→ **Directions for this task**:
Answer these questions using the meeting summary below.
(a) According to Wolfson, what does Kemper differ from?
(b) What reason did Robert Cathey give for Kemper remaining singular?
(c) What did Dr. Israr Ahmad distinguish the mysticism of the prophet from?

→ **Extract**:
## Start
While the discussion established a contrast between the
gathering of Ephesians and Kemper's mode of interpretation, the
particulars of Kemper's approach should be kept firmly in mind. As Wolfson
suggests, in both Kemper's interpretive practices and his emphasis on the
particulars of law, he differs from the more common antinomianism of other
Christian kabbalists. While his approach does seek to transcend legalism, his
attention to the particulars of the law nonetheless preserves its concreteness.
His work thus retains a rabbinic approach even if he appears to distance
himself from it. Kemper remains singular, as Robert Cathey suggested in the
discussion, in large part because he worked on both sides of the
boundary between Christianity and Judaism.
From the discussion of the parallels and contrasts between Kemper's
mysticism and a Pauline figuration of fullness, the meeting turned to Dr.
Israr Ahmad's paper. Speaking with both humility and strength, Dr. Ahmad
delivered a powerful discussion of mysticism within Islam -- in
particular, of what he termed the Qur'anic mysticism of the
prophet. Distinguishing the mysticism of the prophet from the mystical
thought embodied in Sufism, he developed the central features of the mysticism
lived and expressed by Muhammad and his companions. As will be discussed
further below, his paper both contributed a stimulating analogue to the Jewish
and Christian mysticisms previously discussed, and provided a strong argument
regarding the relation between the esoteric and exoteric elements of mystical
thought.
## End
→ **Data shown**:
## Start
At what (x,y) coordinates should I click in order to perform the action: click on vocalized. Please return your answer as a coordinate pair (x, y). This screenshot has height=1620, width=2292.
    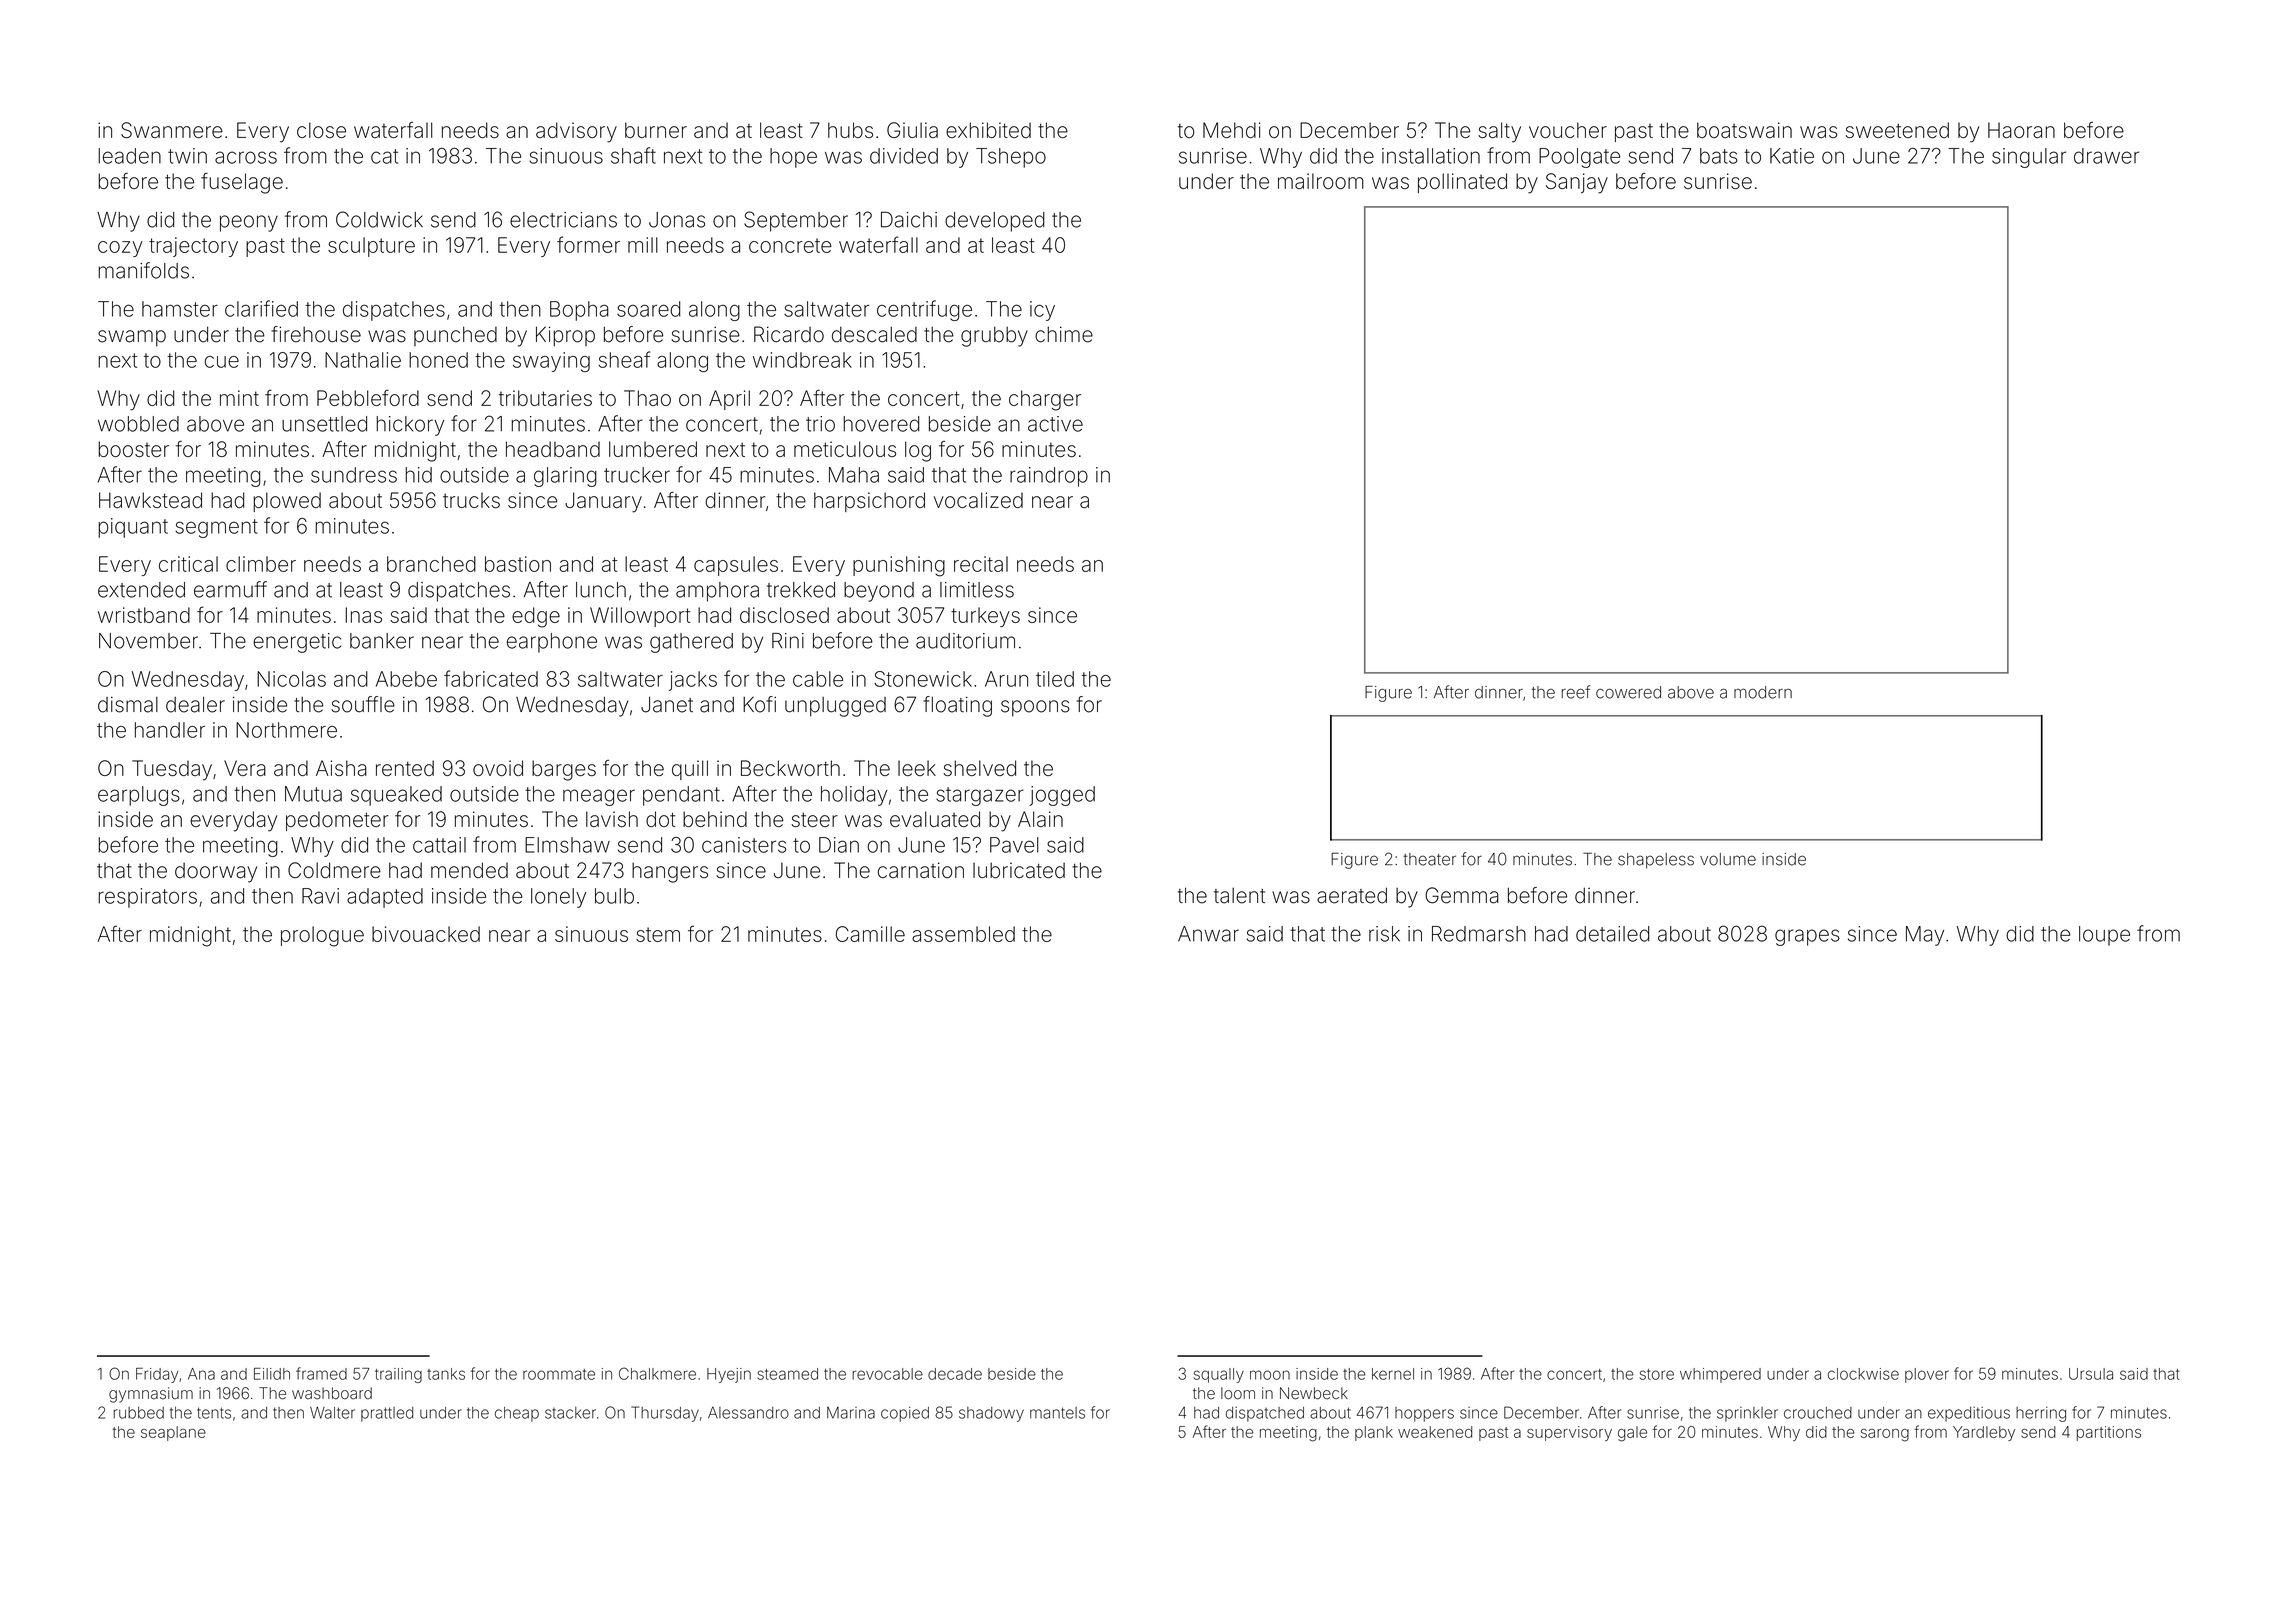
    Looking at the image, I should click on (978, 500).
## End
→ **Right answer**:
(a) The more common antinomianism of other Christian kabbalists.
(b) In large part, he worked on both sides of the boundary between Christianity and Judaism.
(c) The mystical thought embodied in Sufism.